Apathy among Chileans is high. Only 2 million out of nearly 8 million eligible voters have signed up since electoral registers were opened in February to replace the records destroyed in the 1973 coup that brought Pinochet to power.
"The principal problem we're facing is that people think it is impossible to defeat a dictator through elections," said Ricardo Lagos, a Socialist leader and another of the campaign organizers.
The government has also made registration expensive for many Chileans. As a first step, a citizen must obtain a new state-issued identity card, which, along with a requisite photo, costs the equivalent of $1.50 -- or more than half a day's pay for an average laborer -- not to mention time lost from work. About 6 million Chileans have obtained the cards, officials say.

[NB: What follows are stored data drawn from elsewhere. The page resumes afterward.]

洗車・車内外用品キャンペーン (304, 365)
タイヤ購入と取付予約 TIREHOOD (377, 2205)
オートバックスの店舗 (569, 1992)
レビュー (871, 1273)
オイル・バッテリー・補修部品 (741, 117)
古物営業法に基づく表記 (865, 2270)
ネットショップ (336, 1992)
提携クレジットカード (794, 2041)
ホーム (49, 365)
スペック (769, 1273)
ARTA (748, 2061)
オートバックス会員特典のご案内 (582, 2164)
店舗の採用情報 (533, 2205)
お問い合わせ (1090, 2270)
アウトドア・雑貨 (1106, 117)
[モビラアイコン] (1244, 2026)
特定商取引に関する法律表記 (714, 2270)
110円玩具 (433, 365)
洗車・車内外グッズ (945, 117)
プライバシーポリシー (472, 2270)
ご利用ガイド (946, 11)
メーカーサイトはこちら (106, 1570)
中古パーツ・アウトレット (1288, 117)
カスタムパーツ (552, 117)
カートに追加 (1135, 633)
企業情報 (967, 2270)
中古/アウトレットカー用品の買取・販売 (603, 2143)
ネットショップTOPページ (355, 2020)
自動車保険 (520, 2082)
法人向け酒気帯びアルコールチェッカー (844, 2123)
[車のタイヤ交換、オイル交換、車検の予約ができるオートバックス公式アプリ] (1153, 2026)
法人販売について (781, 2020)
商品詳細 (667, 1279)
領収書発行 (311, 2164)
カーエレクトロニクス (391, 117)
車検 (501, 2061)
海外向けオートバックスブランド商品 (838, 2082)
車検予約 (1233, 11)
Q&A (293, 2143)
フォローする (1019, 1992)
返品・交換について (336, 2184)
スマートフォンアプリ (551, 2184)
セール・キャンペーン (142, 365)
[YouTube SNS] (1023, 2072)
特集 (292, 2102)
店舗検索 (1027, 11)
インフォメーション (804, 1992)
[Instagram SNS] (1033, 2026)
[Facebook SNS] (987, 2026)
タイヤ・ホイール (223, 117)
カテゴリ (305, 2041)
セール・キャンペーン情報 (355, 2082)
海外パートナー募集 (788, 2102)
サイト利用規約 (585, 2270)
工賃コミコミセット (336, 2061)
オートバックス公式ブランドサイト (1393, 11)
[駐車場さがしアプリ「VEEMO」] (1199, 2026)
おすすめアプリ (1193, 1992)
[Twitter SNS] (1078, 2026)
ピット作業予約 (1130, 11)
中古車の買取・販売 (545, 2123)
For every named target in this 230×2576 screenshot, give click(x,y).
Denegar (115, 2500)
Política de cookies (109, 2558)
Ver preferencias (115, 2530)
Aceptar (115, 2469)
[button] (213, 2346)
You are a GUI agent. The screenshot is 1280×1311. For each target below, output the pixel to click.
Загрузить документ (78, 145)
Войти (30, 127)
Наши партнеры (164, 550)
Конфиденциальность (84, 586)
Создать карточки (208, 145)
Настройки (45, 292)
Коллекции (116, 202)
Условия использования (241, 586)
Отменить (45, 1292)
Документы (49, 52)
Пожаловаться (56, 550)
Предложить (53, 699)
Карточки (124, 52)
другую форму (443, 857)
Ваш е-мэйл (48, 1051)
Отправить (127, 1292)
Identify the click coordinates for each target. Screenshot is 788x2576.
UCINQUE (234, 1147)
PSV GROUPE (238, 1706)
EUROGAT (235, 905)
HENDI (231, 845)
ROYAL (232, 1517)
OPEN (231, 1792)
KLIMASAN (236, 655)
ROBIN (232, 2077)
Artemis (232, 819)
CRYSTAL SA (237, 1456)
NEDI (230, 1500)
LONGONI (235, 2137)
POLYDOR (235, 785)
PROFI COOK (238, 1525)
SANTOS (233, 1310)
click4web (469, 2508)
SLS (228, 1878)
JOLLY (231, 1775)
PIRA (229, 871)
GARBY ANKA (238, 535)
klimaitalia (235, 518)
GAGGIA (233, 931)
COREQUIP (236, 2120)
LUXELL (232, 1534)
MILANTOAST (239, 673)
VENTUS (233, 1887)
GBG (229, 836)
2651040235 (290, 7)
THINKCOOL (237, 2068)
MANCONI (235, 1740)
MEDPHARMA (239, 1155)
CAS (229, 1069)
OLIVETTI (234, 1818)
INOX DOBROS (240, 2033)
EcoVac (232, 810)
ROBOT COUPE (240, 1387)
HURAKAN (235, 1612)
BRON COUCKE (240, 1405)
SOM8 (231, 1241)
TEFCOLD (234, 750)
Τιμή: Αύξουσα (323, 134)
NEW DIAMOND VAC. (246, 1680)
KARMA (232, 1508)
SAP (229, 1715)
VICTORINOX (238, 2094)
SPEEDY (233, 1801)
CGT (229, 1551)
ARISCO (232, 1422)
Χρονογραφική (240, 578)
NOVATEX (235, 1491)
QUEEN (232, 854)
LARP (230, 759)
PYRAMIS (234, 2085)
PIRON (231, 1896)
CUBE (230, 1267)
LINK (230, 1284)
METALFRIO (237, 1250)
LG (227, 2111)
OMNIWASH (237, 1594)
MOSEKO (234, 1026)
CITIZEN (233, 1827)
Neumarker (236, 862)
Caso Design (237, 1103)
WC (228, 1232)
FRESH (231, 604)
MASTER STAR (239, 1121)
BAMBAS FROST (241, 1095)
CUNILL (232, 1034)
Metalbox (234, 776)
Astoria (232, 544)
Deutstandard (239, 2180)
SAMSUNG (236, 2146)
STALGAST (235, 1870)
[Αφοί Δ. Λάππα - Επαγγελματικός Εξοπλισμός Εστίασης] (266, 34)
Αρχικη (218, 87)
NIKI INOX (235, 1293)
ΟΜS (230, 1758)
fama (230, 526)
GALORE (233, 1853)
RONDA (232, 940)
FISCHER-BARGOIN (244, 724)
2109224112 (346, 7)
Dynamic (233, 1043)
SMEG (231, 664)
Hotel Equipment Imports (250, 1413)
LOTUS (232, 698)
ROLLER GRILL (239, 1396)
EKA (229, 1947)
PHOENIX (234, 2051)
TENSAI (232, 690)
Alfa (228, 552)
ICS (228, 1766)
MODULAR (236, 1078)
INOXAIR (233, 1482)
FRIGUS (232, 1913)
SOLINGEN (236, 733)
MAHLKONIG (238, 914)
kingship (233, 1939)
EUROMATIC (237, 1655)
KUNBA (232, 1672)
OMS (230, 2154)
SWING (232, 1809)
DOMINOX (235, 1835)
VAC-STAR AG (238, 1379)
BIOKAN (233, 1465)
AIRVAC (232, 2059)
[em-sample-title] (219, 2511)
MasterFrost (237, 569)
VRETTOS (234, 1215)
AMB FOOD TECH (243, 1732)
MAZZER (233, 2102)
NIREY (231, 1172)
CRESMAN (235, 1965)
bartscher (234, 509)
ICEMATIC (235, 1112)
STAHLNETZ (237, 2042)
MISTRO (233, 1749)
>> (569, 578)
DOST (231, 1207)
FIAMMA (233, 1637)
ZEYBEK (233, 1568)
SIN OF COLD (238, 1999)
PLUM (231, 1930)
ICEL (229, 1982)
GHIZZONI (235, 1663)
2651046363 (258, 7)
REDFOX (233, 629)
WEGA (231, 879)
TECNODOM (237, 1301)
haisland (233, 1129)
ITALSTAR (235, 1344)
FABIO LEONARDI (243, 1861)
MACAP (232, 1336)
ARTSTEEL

Coordinating Pinochet's campaign are officers on his presidential staff and in the Ministry of Interior. They are assisted by appointed provincial governors and mayors who, according to a confidential document distributed to mayors at a closed-door meeting last month, have been instructed to "neutralize" opposition forces, cultivate community leaders sympathetic to the government and use municipal resources to seek electoral support for the regime.
Pinochet's main political threat appears to come not from outside but from inside his own government. He faces resistance from other service commanders who have said the next president should be a civilian. The junta members are likely to proceed cautiously, though, for fear of provoking the Chilean leader into some kind of clampdown.
Gen. Humberto Gordon, the Army's representative on the four-man junta, signaled a possible compromise recently when he told reporters that Pinochet would become a civilian if elected in the plebiscite.
This would meet a growing concern in the armed forces that Pinochet should not risk the prestige of the military by running as the Army's commander-in-chief in a vote he could well lose.